AOL — what a long, strange trip

America Online — what a long, strange trip it’s been. One of the first to make the jump from the old bulletin board days to the new visual Web, back when Netscape was just a toy that Mark Andreesen came up with at university, America Online was like the Google of its time. Sure, it was annoying, and it blanketed the globe in free signup disks, but for many people just getting used to the Internet it was friendly and safe; the “You’ve got mail!” tagline became so famous it became a movie. Then AOL hit the peak — it effectively acquired one of the largest media companies in the world for hundreds of billions of dollars.

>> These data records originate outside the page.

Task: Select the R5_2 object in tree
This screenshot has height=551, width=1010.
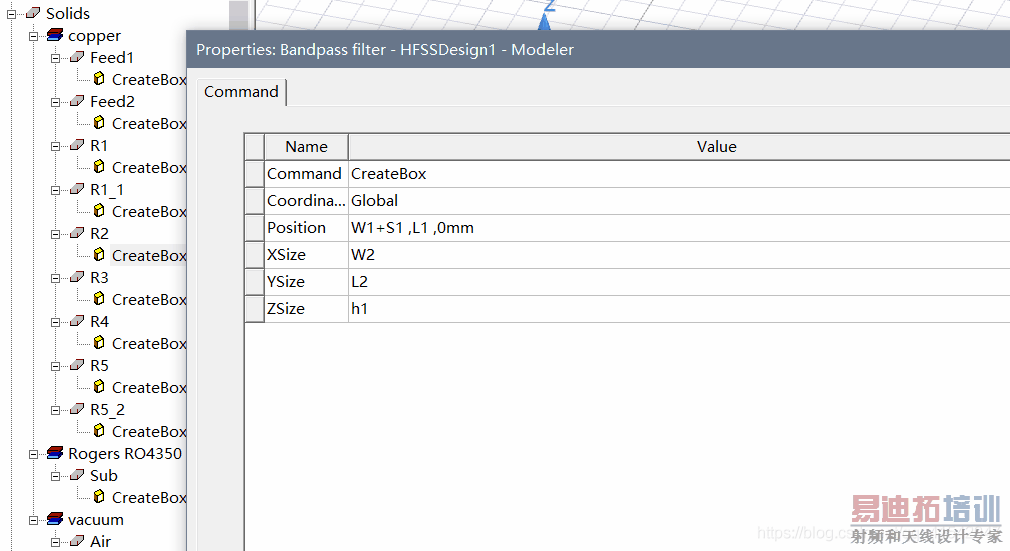Action: click(x=107, y=410)
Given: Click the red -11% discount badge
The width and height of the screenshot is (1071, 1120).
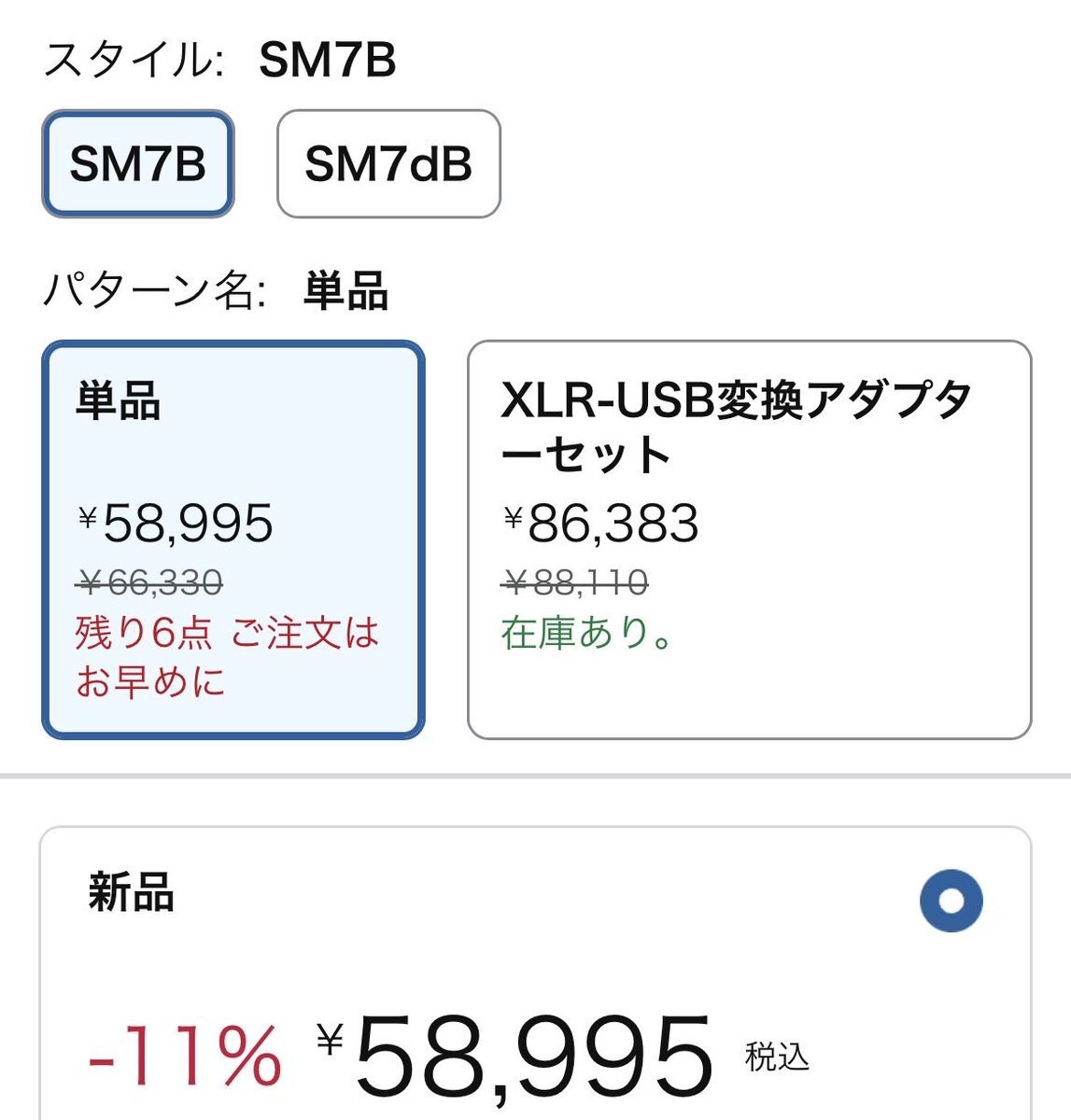Looking at the screenshot, I should [x=185, y=1057].

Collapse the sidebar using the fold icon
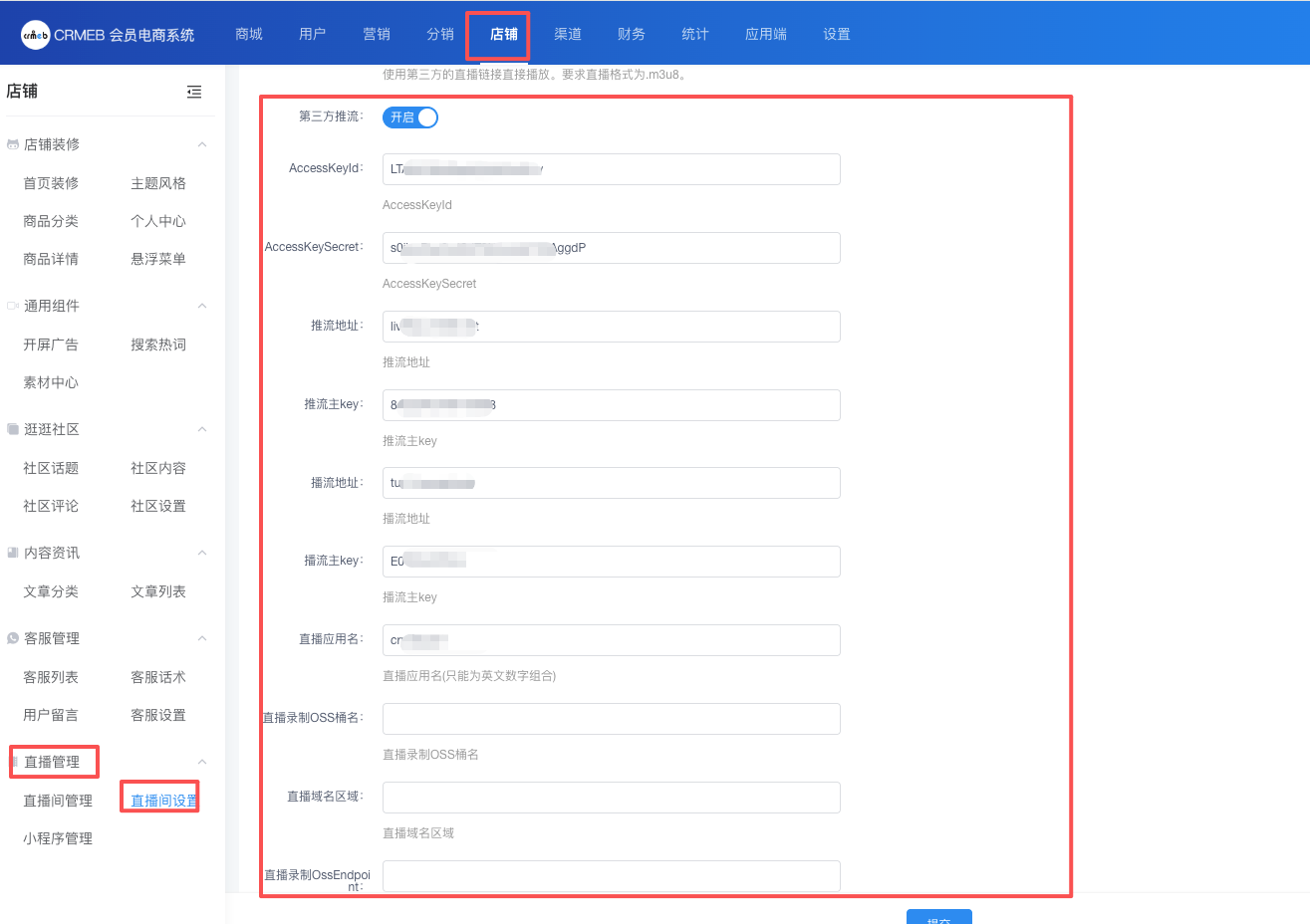(x=194, y=92)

Since then, it’s been pretty much downhill all the way. The bubble burst within minutes of the Time Warner deal being signed, the market value of the two companies disappeared like a ghost in the night, and TW has spent the past few years trying desperately to figure out what the hell to do with AOL — as millions of people have deserted the once mighty service. According to the latest figures, more than 15 million people have signed off and never signed on again since 2001 (although AOL still has 18 million left). The company has taken down much of the “walled garden” approach that it became famous for, but it hasn’t helped all that much.

Now there are reports that Time Warner is considering radical surgery: namely, making all (or virtually all) of the service’s content free, with the hope that increased traffic and advertising-related strategies will compensate for the loss of revenue. But will it? That’s a multibillion-dollar question. According to one estimate, TW could be giving up in the range of $2-billion in revenue by going free. Can it make enough deals that bring in new dollars to fill that hole? Maybe the real question is whether the company has any real choice.

The only other option is to spin the thing off and hope someone else wants it (at one point, there was talk that founder Steve Case might), or watch it continue to shrink until someone puts a bullet in its head. More coverage in the Washington Post and Fortune magazine, which notes that there is already a company pursuing the strategy AOL has in mind — it’s called Yahoo.